• [Instructions to follow]
Return, exactly and in full, the lines of the records below starting at the one with "Privacy (760, 86)" and ending at the one with "Terms (710, 86)", and no other lines.

• [Exercise material]

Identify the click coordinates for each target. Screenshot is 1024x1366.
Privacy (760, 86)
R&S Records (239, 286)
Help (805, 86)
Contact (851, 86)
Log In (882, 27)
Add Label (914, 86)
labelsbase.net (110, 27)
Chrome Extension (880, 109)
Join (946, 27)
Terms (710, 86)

==

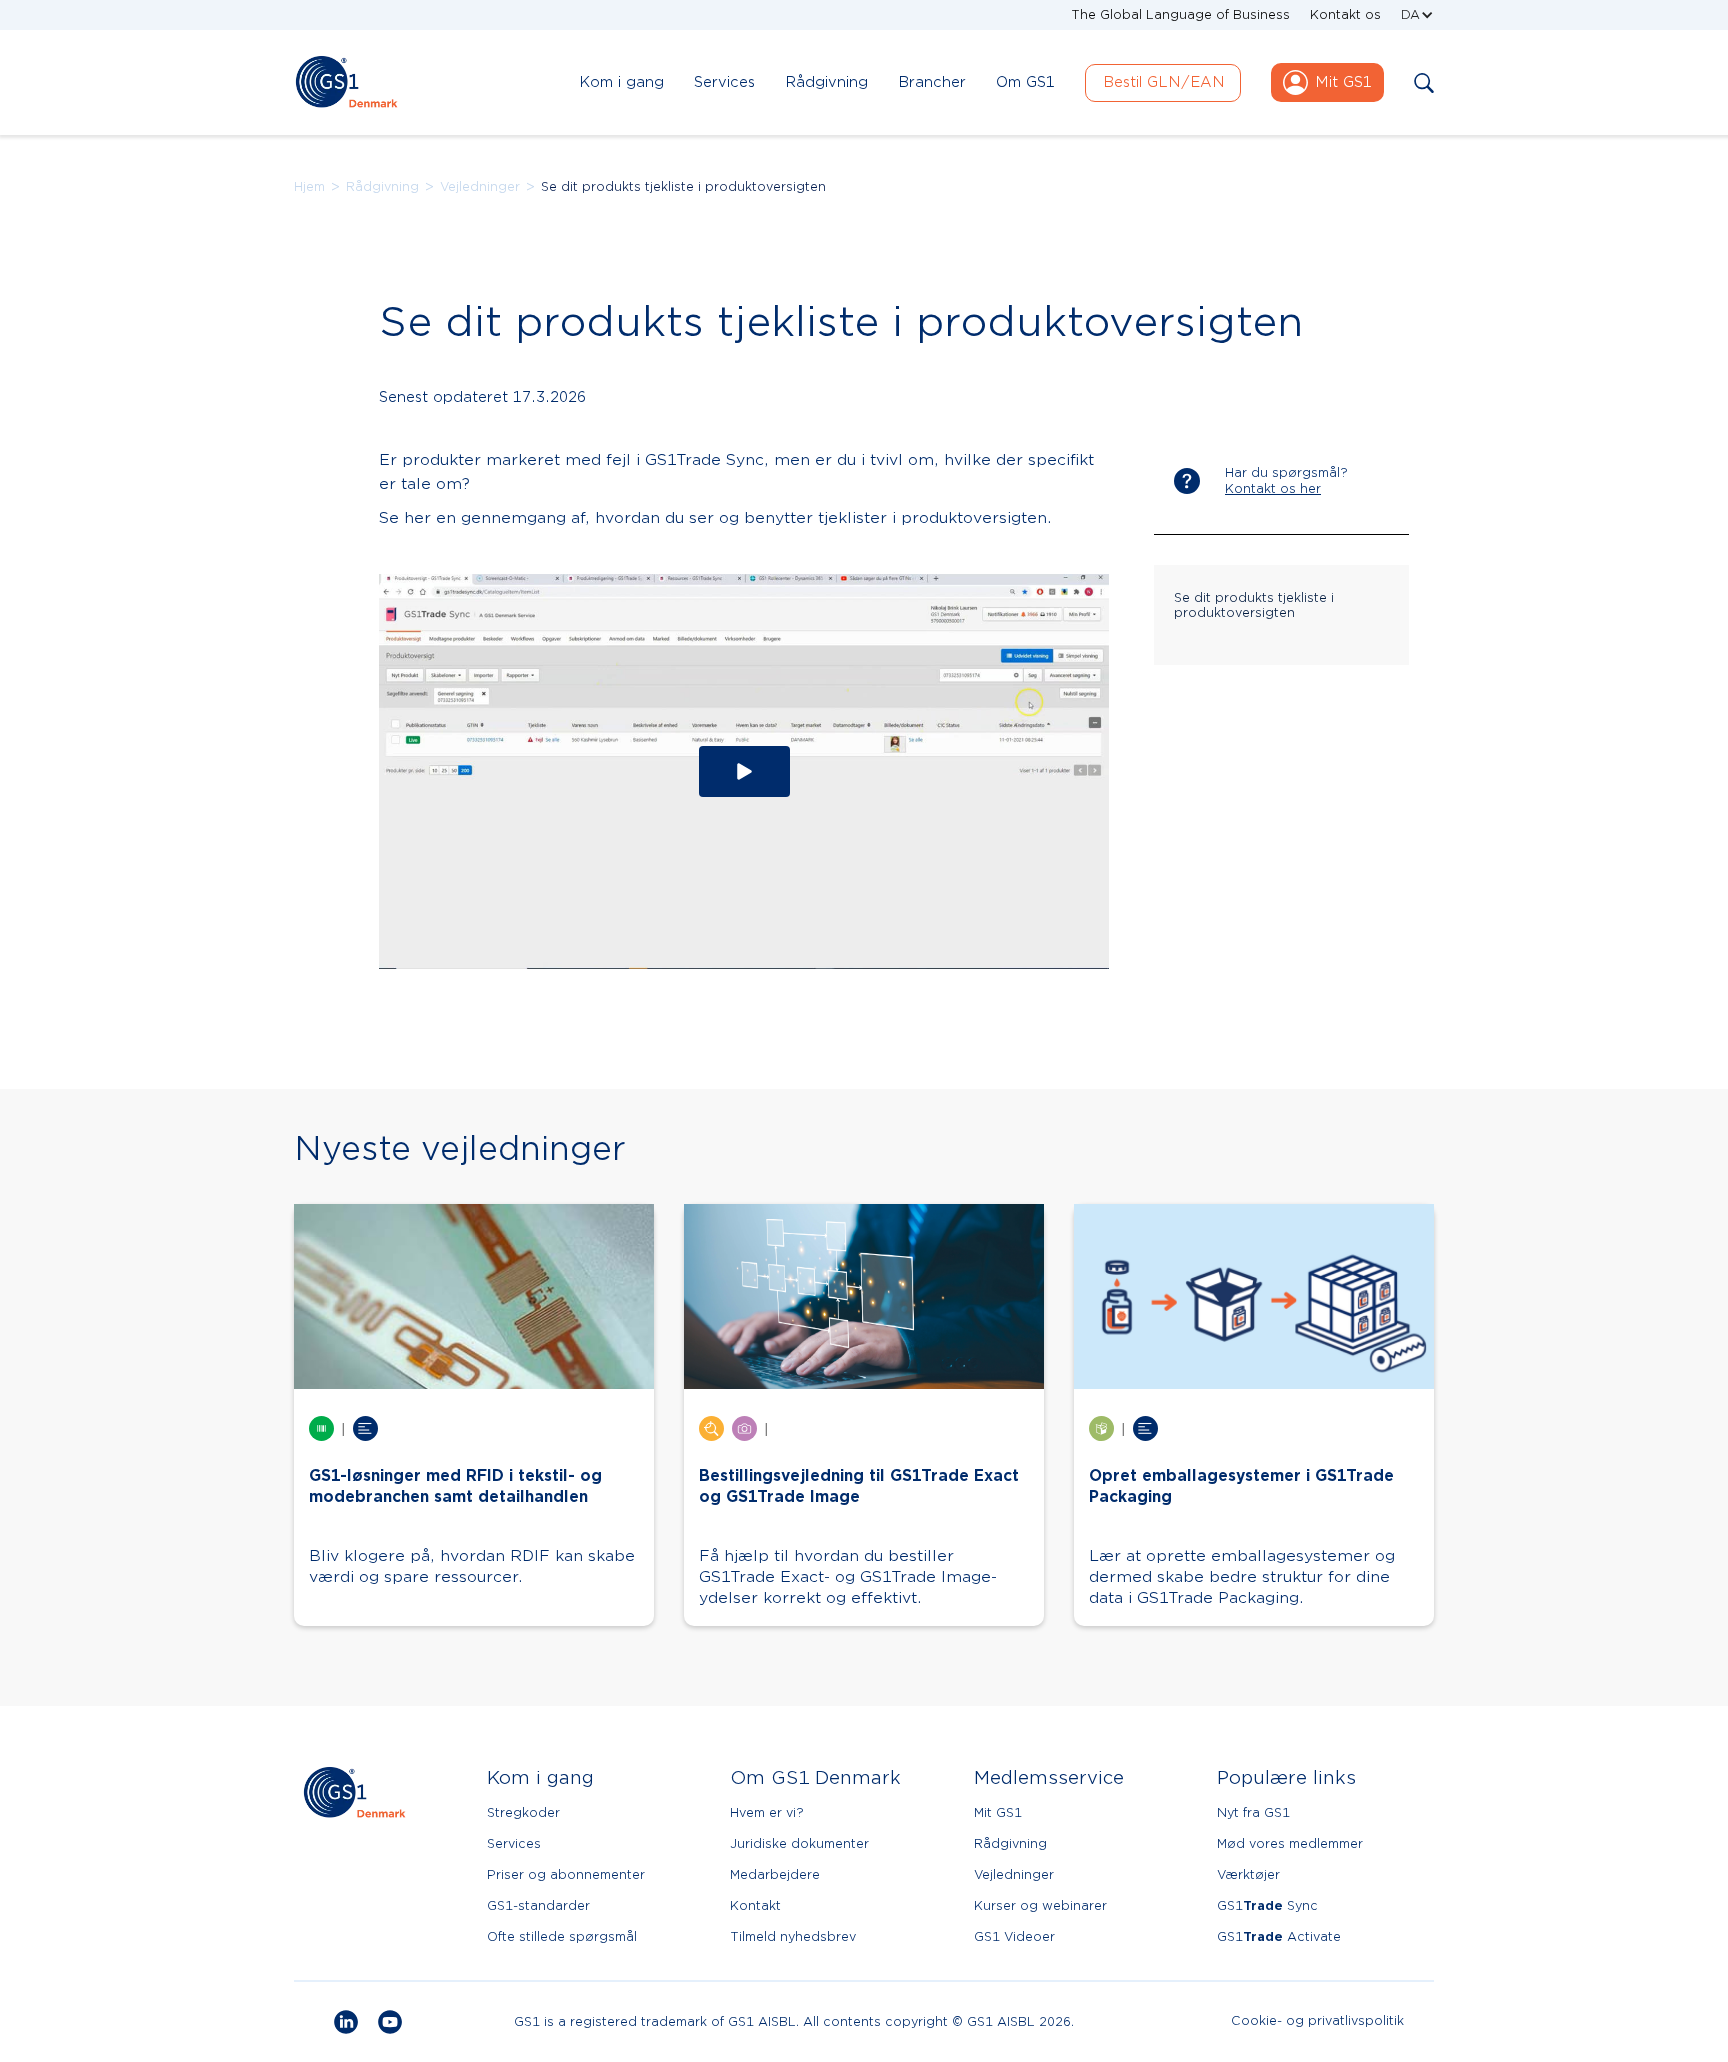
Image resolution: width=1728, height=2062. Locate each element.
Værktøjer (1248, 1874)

• [Reply to the task]
Privacy (760, 86)
R&S Records (239, 286)
Help (805, 86)
Contact (851, 86)
Log In (882, 27)
Add Label (914, 86)
labelsbase.net (110, 27)
Chrome Extension (880, 109)
Join (946, 27)
Terms (710, 86)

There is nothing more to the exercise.